## WHAT IS BEING ASKED
Set down every line below, word for word.

:: THE DATA

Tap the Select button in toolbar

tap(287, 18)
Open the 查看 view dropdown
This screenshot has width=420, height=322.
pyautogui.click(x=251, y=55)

::::

## YOUR SOLUTION
Tap the Select button in toolbar

tap(287, 18)
Open the 查看 view dropdown
This screenshot has width=420, height=322.
pyautogui.click(x=251, y=55)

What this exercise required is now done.